Service-Learning Database

Tue, Oct 05, 2004
Myrna Anderson

A new online database will make service-learning opportunities even more accessible to the Calvin College students who participate in them.

The database, which is funded by a $1,750 Venture Grant from Michigan Campus Compact, will list the between 200 and 300 organizations (social service agencies, schools, clinics, churches and other non-profits) where Calvin students already serve and learn.

"It will make it easier for them to connect with service opportunities that fit who they are and what they want to do," says Jeff Bouman (above), director of Calvin's Service-Learning Center.

The grant will pay for student workers to create the database, which will be accessible through KnightVision, Calvin's online community. The online resource will be available to Calvin's students, faculty and staff and alumni.

The idea for the database grew out of a Campus Compact training session where students mapped Calvin's service-learning resources. Calvin graduate Greg Veltman, who was Bouman's research coordinator last year, helped write the grant to put Calvin's service learning online.

"It's characteristic of the kind of thing service-learning engenders in students," says Bouman. "Initiative, civic participation and thinking beyond themselves."
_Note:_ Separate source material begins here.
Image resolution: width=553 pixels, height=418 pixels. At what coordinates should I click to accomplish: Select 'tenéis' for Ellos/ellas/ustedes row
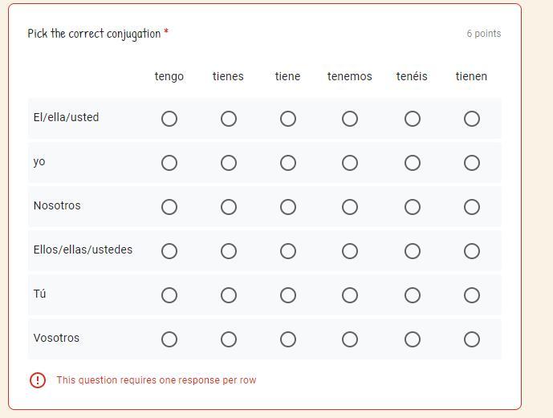[413, 251]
Calvin's longstanding tradition of service-learning includes such annual events as StreetFest, which annually puts 900-1,000 first-year students to work stocking food pantries, painting, cleaning alleys and serving in variety of other ways in the Grand Rapids area. Calvin students also tutor, serve as Big Brothers and Big Sisters and perform stream cleanup, among other service activities. Calvin even offers several service-learning spring break trips, through which students may serve on a Navajo reservation in New Mexico or work at a home for at-risk girls in Tennessee.

Calvin is especially impressive in the area of academically based service learning - incorporating service learning into the classroom. The college's nursing students perform blood pressure and blood sugar screenings, do inoculations and teach nutrition at local clinics and neighborhoods. Education students serve as reading buddies and tutors in area schools. And the list goes on.

"Almost every department has at some time incorporated academically based service learning," Bouman says. "Philosophy, economics English- you name it. There isn't a discipline where it doesn't apply."

In fact, Calvin students are more likely to participate in academically based service-learning than students at private, four-year colleges nationwide. A recent survey of graduating seniors showed that 79 percent of Calvin students had taken one or more courses that incorporated community service and service-learning, compared with 51 percent of those at peer institutions.